Jane continued to help me work my way thought my anxieties. After I mastered cantering in a circle, my next big step was to get comfortable when Sonny cantered down the long line of the arena. This was a problem for me because when he came off the corner and began moving down the line, his stride would begin to lengthen and I would begin to panic. My left brain knew he wasn’t running away with me by my right brain would begin screaming loudly and I would tighten up and pull him down into a slower gait.
“The next time he begins to lengthen on you,” Jane told me, “I want you to sit down on him and sigh. He knows what that means and it will slow him down. He might even stop.”
I asked Sonny to canter in a circle and then headed down the long line of the arena. Sonny’s stride began to lengthen. I sat deep in the saddle and sighed. Sonny almost skidded into a trot and I pitched forward laughing.
“See,” said Jane, “He listens to you. He responds to your body. It’s like a cruise control. You can use it to adjust his gait.”
We worked through the spring and the summer, Jane encouraging at each lesson. Gradually I stopped feeling anxious when I thought about going down to the barn. Some days when I got there, I realized that I wasn’t relaxed enough to canter but that no longer stopped me from riding. I began doing more carrot stick riding and for short distances was even able to canter Sonny without holding on to the reins. I felt like I was finally developing some of the mental and emotional fitness I needed to conquer this fear.
My fitness was finally put to the test in September when I attended another three day clinic with Carol Coppinger. I had worked really hard in preparation for the clinic and I knew that I would be reasonably comfortable when we were asked to canter. On the first afternoon of the clinic, Carol had us following the rail in the indoor arena. She had us count off in pairs.
“OK, here’s what we are going to do now,” she announced. “While the group keeps following the rail, one pair at a time is going to come into the center of the arena and using only your carrot sticks, canter your horses in a figure 8.”
My stomach immediately started to tighten into a knot. I had expected to be asked to canter Sonny but not without reins, using only a carrot stick. My right brain began to whisper urgently that I was not ready to do this and I knew that Carol wouldn’t think any less of me if I used my reins. But my left brain said ‘wait a minute’. You have done this before and you can do it now. Just breathe and stay relaxed.
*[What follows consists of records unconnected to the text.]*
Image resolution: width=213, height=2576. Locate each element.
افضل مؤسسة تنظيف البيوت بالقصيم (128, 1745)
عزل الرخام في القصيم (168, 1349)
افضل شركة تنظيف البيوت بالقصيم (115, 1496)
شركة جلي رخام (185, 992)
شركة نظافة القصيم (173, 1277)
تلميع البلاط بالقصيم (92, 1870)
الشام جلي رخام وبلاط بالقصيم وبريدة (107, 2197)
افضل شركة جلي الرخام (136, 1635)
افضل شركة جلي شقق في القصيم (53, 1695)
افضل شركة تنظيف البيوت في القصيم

I was in the 3rd pair. While I watched the two pairs before me go with some measure of success, I focused on breathing and staying relaxed and positive. When our turn came, I walked Sonny into the center of the arena, dropped the reins, looked in toward the center of the circle I wanted him to canter and brought the life up in my body. Sonny stepped into a canter and we cantered a circle. When he broke into a trot, I slowed him to a walk and asked again. We didn’t make the figure 8 exactly (Sonny has trouble with his right lead) but I did canter two circles without touching the reins. I glanced over at Jane who was assisting with the clinic. Now we were both smiling ear to ear.
I’d like to say I’ve completely conquered my fear but I know that isn’t true. I still sometimes get nervous before I canter my horse and there are even some days when I know I’m not in the right mental state for trying. But I also know that I am making progress and that someday soon, I’m going to take Sonny back to Fair Hill and have him galloping cross country, with his mane blowing in my face and we are going to be flying.